Technetium Shortage....Again

Readers of this blog (are there any?) may recall two earlier entries on December 14, 2007 and the May 23, 2008, when I discussed a shortage of technetium for medical imaging. It seems that this problem just won’t go away. According to a recent article in the New York Times, we are once again experiencing a global shortage of technetium, caused by the shutdown of nuclear reactors in Canada and the Netherlands. I fear that although the current shortage may be temporary, disruptions of the supply of technetium will reoccur with increasing frequency as nuclear power plants age. A reactor dedicated to technetium production in the United States would go a long way toward solving the problem, but would be expensive.

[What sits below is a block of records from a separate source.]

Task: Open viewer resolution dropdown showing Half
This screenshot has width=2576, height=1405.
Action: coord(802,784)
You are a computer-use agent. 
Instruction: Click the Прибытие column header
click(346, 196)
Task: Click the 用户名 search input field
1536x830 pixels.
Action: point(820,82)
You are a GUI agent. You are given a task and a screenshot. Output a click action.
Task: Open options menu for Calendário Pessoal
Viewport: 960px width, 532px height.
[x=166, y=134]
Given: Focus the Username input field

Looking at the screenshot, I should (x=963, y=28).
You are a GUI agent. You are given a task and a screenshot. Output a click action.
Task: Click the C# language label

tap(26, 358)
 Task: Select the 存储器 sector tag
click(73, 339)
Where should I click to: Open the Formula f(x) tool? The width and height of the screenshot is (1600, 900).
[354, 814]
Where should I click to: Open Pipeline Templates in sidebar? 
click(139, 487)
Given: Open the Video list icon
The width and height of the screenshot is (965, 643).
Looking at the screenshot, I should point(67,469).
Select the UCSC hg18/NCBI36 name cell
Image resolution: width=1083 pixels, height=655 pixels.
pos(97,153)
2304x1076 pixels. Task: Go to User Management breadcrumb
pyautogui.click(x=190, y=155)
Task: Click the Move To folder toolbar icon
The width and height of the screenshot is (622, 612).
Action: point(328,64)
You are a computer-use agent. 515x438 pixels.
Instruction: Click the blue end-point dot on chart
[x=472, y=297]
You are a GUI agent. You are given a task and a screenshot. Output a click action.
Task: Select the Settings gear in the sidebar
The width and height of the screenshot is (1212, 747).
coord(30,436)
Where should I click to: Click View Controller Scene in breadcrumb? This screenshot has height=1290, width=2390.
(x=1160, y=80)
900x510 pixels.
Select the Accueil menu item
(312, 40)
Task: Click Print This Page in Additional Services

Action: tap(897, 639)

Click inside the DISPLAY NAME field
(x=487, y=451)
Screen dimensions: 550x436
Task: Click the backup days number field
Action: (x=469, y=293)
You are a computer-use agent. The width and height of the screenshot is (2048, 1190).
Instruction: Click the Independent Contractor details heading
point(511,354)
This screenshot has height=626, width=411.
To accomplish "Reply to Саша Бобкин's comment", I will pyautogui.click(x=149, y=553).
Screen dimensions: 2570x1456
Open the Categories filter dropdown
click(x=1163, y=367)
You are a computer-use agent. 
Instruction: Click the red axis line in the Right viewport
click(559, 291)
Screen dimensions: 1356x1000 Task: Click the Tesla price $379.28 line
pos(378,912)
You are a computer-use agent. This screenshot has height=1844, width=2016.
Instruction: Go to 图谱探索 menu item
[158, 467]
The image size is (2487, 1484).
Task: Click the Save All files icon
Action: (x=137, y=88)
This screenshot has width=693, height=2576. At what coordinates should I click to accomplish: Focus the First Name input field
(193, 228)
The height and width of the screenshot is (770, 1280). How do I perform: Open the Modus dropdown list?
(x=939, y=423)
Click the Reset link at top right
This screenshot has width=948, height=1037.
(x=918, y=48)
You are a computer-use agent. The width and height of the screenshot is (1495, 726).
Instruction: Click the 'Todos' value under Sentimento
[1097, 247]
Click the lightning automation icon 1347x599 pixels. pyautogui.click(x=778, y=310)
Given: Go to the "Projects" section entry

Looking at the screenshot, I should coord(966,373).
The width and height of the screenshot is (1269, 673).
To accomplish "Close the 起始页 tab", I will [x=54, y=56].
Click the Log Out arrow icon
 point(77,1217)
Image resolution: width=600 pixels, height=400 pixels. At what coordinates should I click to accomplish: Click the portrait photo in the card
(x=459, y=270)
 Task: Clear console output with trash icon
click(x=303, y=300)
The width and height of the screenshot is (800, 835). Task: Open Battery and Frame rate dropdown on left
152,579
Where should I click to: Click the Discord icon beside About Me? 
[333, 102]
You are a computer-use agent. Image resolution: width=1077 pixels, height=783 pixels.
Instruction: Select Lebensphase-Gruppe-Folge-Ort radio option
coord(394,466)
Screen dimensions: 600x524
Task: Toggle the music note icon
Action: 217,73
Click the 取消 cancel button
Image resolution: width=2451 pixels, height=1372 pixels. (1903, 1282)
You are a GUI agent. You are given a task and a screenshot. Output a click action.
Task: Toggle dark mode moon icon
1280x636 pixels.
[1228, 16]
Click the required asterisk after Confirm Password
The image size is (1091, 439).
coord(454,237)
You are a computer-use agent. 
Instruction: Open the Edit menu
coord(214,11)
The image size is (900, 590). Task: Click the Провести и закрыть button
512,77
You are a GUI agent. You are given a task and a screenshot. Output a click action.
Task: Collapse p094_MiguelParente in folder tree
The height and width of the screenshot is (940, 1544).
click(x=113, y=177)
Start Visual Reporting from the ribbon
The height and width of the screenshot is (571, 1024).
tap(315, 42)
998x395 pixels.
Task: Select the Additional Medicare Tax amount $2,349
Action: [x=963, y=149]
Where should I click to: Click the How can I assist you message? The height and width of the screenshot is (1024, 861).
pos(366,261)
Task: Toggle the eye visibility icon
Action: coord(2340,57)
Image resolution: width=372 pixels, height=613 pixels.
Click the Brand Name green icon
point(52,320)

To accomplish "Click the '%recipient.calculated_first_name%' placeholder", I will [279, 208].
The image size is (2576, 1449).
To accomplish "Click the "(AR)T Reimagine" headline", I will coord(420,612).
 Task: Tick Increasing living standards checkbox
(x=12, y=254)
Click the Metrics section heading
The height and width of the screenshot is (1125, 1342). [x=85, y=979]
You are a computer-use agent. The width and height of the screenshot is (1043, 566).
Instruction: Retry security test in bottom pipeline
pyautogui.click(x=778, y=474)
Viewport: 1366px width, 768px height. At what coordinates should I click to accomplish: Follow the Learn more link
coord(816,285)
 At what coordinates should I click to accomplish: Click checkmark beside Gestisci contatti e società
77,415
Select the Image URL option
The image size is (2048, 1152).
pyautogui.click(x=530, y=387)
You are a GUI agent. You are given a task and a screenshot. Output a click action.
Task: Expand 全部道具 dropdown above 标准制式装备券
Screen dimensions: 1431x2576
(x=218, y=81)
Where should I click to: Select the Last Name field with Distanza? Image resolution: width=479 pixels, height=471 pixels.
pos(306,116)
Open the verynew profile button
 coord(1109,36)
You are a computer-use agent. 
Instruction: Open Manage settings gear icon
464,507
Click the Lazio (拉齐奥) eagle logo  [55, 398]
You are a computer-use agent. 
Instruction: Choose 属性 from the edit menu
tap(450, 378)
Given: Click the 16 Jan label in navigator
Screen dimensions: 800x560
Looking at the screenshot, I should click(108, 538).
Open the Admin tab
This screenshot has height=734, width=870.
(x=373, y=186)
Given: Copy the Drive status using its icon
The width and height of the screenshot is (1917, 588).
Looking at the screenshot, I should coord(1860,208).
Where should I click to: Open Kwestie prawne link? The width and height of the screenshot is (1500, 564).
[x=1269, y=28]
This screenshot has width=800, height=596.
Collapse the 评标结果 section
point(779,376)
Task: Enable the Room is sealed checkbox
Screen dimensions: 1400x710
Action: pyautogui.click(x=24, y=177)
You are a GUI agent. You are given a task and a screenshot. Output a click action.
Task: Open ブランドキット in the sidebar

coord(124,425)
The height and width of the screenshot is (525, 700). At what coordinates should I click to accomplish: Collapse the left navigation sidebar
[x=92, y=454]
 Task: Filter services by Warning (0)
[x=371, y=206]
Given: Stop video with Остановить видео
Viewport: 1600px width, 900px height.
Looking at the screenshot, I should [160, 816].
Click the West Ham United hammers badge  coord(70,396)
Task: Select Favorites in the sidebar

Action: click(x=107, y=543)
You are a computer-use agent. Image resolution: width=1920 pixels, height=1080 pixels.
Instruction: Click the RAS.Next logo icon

Russ Hobbie and I discussed technetium in the 4th edition of Intermediate Physics for Medicine and Biology. Technetium-99m—the key isotope of technetium for medical imaging—is a decay product of molybdenum-99, which in turn is a nuclear fragment that is produced during the fission of uranium. It is widely used in part because its 140 keV gamma emission and its 6 hour half life are particularly suited to nuclear medicine diagnostic procedures. 99mTc is often combined with other molecules to make radiopharmaceuticals, such as 99mTc-sestamibi and 99mTc-tetrofosmin, that can have very specific effects as tracers. For more about the discovery of technetium, see the March 13, 2009 entry of this blog.